8 Nov • Science Fictions (lecture, on scientific imagination more than sf), Oxford Examination Schools, 5pm. See tinyurl.com/ydxfso7k.

9-11 Nov • Novacon 48, Park Inn, Nottingham. Now £55 reg (same rate applies at the door); under-17s £12; under-13s free. Contact 379 Myrtle Road, Sheffield, S2 3HQ. See www.novacon.org.uk.

10 Nov • SFX Book Con, Foyles, Charing Cross Rd, London. 12:30-6:30pm. £18 reg; £15 for students and (oh dear) ‘Foyalty’ members. See www.foyles.co.uk/Public/Events/Detail.aspx?eventId=3747.

24 Nov • Sledge-Lit, QUAD Centre, Derby. 10am-6pm. Tickets £25; 16-25s £15. See www.derbyquad.co.uk/special-event/sledge-lit-4.aspx.

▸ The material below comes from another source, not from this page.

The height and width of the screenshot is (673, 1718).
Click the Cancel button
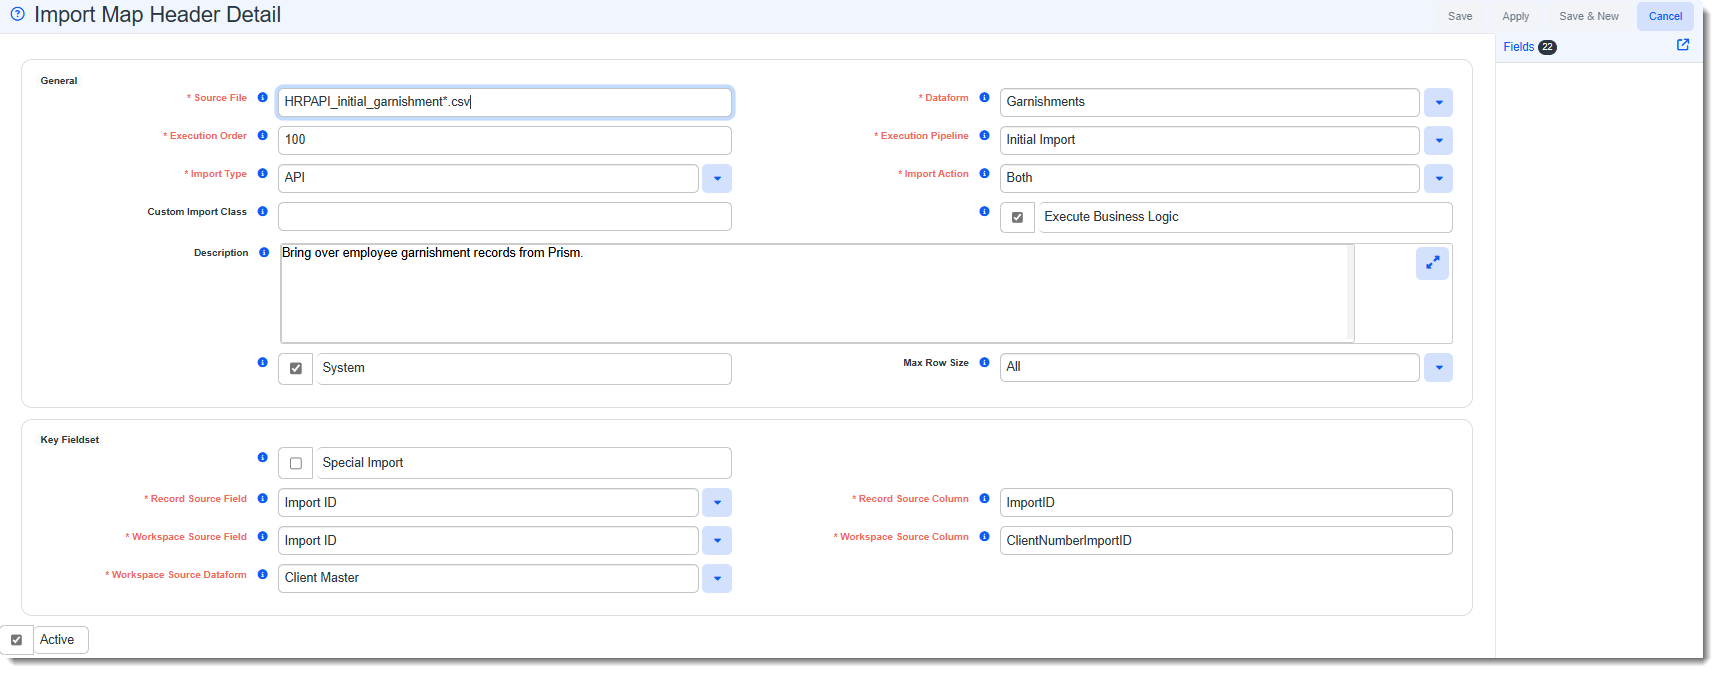[1665, 16]
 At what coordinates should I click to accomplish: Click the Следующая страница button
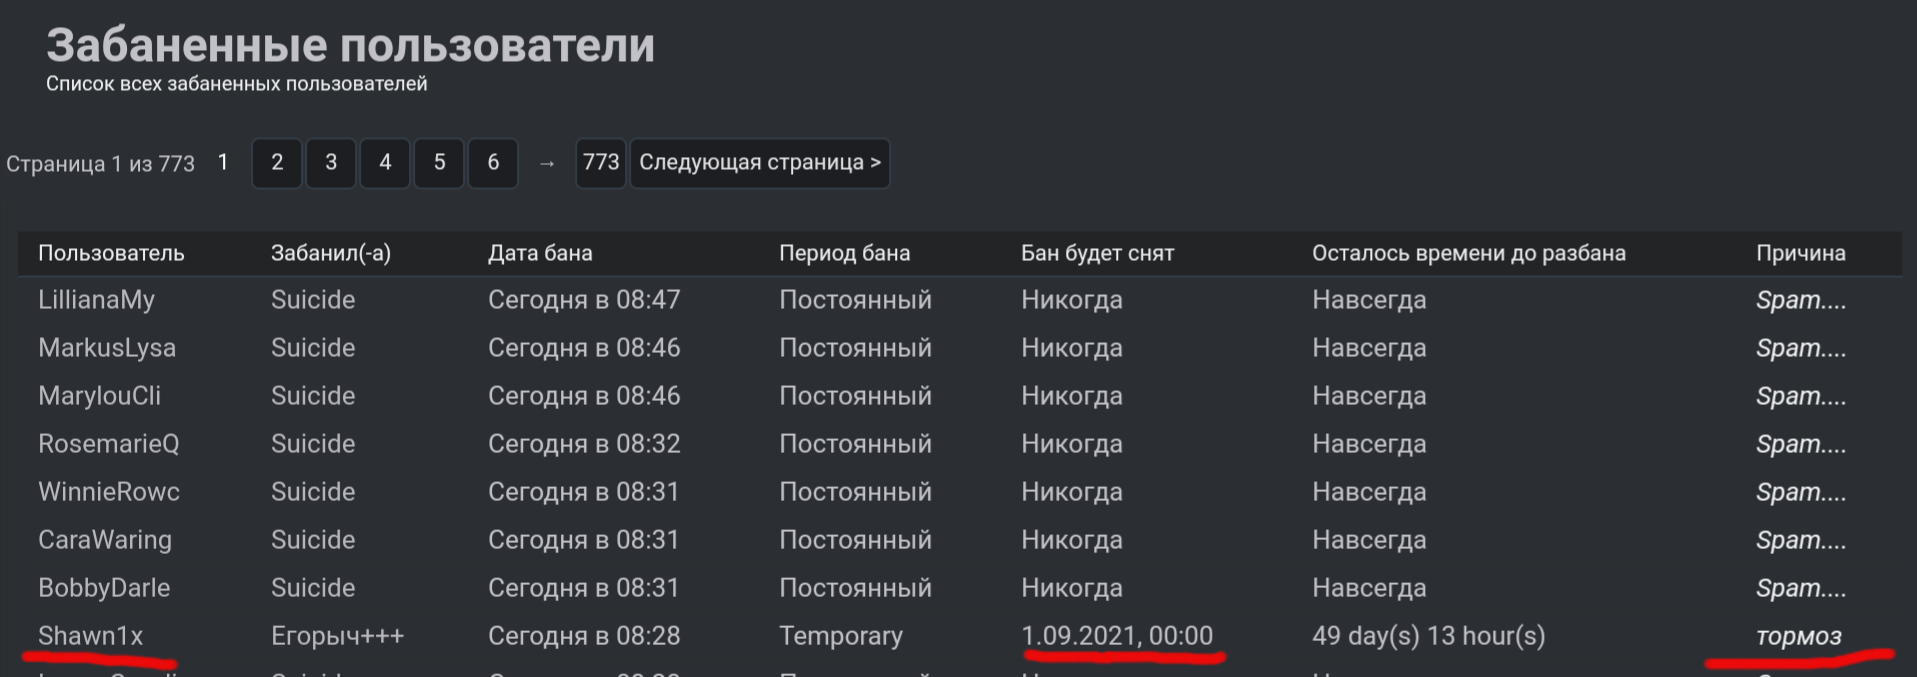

19-22 Apr 2019 • Ytterbium (Eastercon), Park Inn, London Heathrow area. £70 reg, rising to £80 on 14 November and to £90 on 1 April 2019; £30 concessions; £25 under-18s; £5 infants under 5; £20 supporting. See ytterbium.org.uk.

15-19 Aug 2019 • Dublin 2019 (Worldcon), Dublin, Ireland. Now €210 reg, €130 under-26s or first-time Worldcon members, and €70 under-13s. Unchanged: €5 under-6s and €40 supporting. See dublin2019.com.

Rumblings. Eurocon 2021. A Romanian bid has been announced: DistopiCon in Timisoara, 13-16 May 2021. See distopicon.eu.

Infinitely Improbable

As the FBI Saw Us. From a 1959 interview transcript found in Ray Bradbury’s FBI file: ‘[Martin] Berkeley stated that it has been his observation that some of the writers suspected of having Communist backgrounds have been writing in science fiction and it appears that science fiction may be a lucrative field for the introduction of Communist ideology.’ (Writers Under Surveillance: The FBI Files, 2018) [MMW]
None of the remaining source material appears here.